As Britain mourns the 22 people killed in Monday night's attack on an Ariana Grande concert in Manchester, authorities are scouring the record of alleged suicide bomber Salman Abedi. ISIS has claimed credit for the attack, though sources tell NBC that the 22-year-old Manchester resident of Libyan descent also had ties to al-Qaeda and had received terrorist training overseas. Bernard Collomb, France's new interior minister, said Tuesday that Abedi had "proven" ties to ISIS and was apparently radicalized after a trip that included Libya and Syria. In other developments:

  • Police in Manchester made three more arrests in connection with the attack early Wednesday, the Telegraph reports. A 23-year-old man was arrested Tuesday.
  • Amid the UK's highest terror alert level in more than a decade, the Changing of the Guard ceremony at Buckingham Palace has been canceled because officers have been deployed elsewhere, authorities say.

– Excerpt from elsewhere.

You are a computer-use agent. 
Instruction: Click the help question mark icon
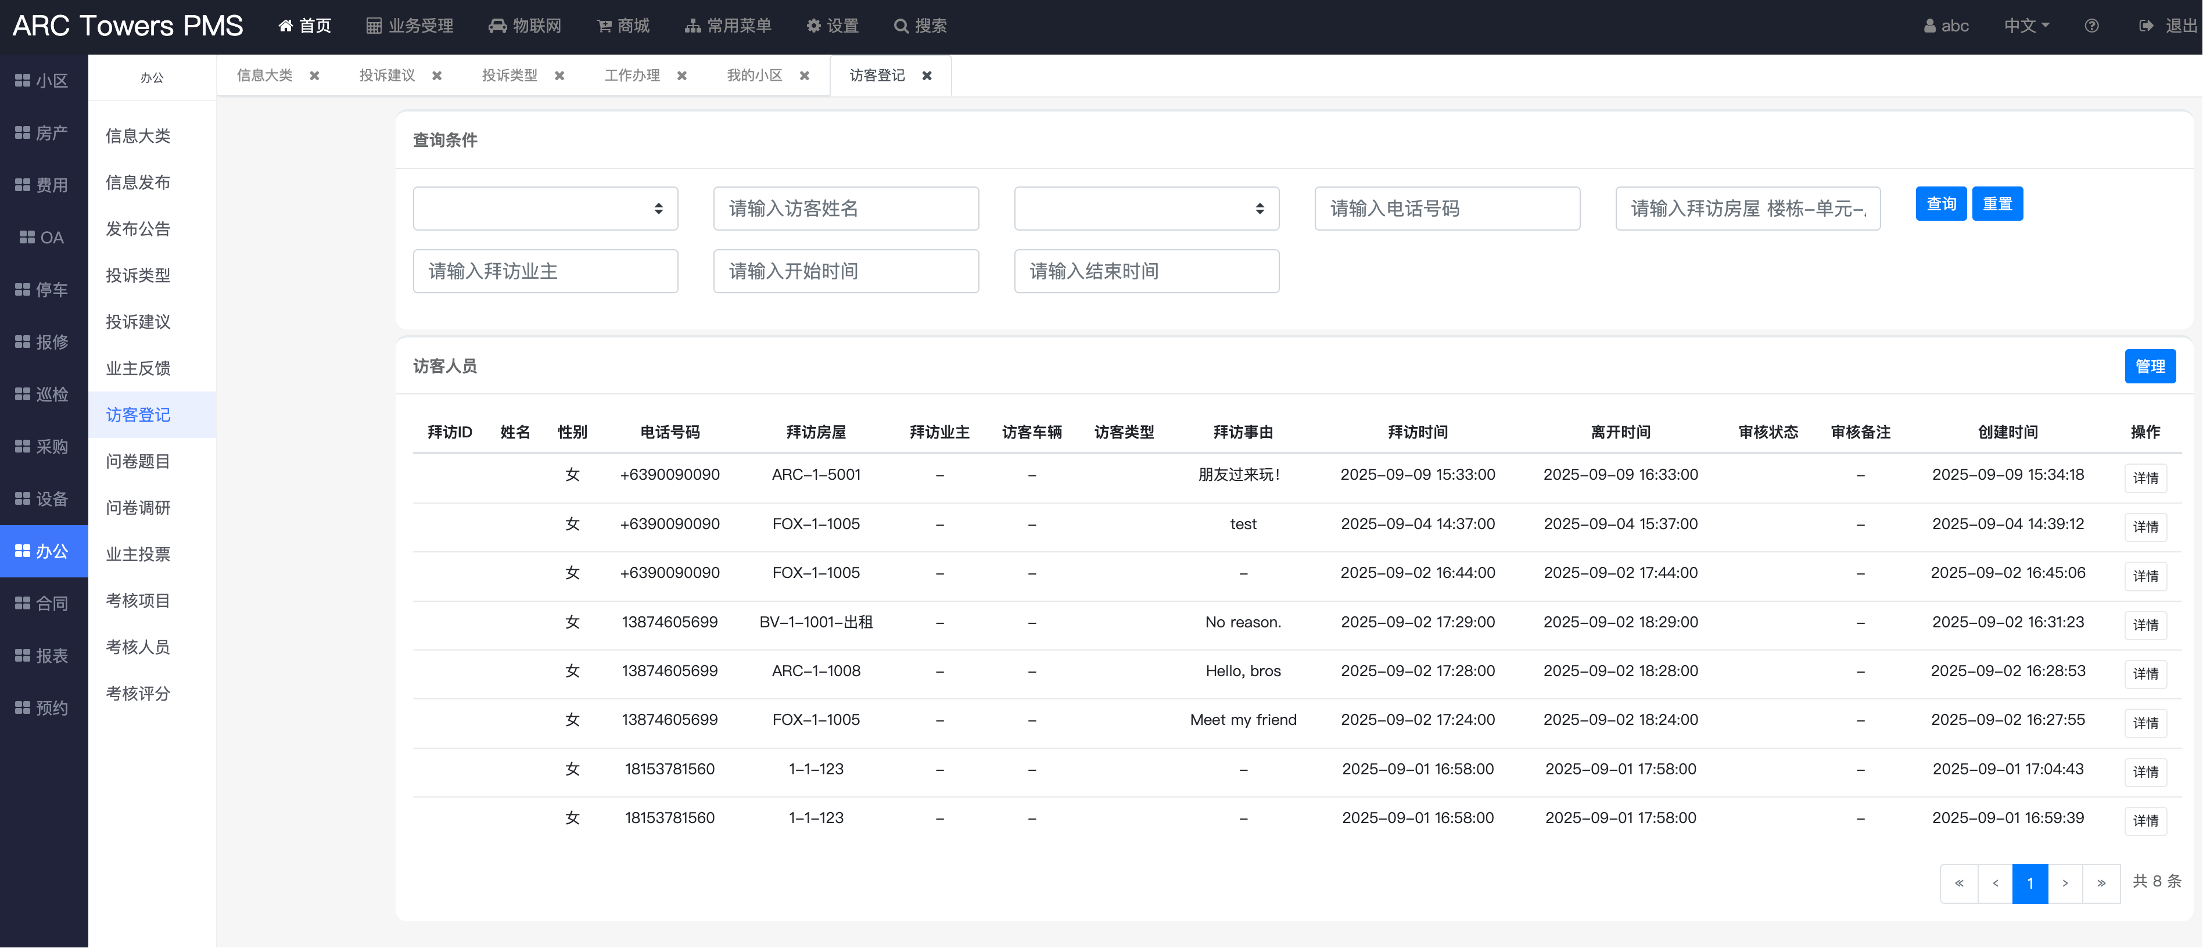click(2091, 26)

  • British Home Secretary Amber Rudd said Wednesday that security forces knew Abedi "up to a point," the AP reports. She said the security alert level will remain critical until more is known about potential accomplices and other plots.
  • Health officials say that at least 20 people wounded in the attack are receiving critical care, and some of them suffered "horrific injuries," the Washington Post reports.
  • Surgeon Mounir Hakimi has been treating attack victims and he says the injuries resemble those he saw while volunteering in Syria. "Missiles fired in Syria involve lots of shrapnel in them, nails and debris, but in Syria on a much higher scale," he tells the Guardian. He says his colleagues have treated shrapnel injuries as well as crush wounds that may have been caused in the panic after the explosion.
  • Entertainment companies have been reviewing security procedures since the attack, though the bomber struck in a foyer outside of Manchester Arena instead of inside the venue, where security was tighter, the New York Times reports. Promoters say they believe the extra security measures might drive up ticket costs, but neither price hikes nor fear of further attacks will badly damage the concert business.
  • The Manchester Evening News reports that more victims were identified Wednesday, including two mothers from Oldham who were killed as they waited outside the concert for their 15-year-old daughters.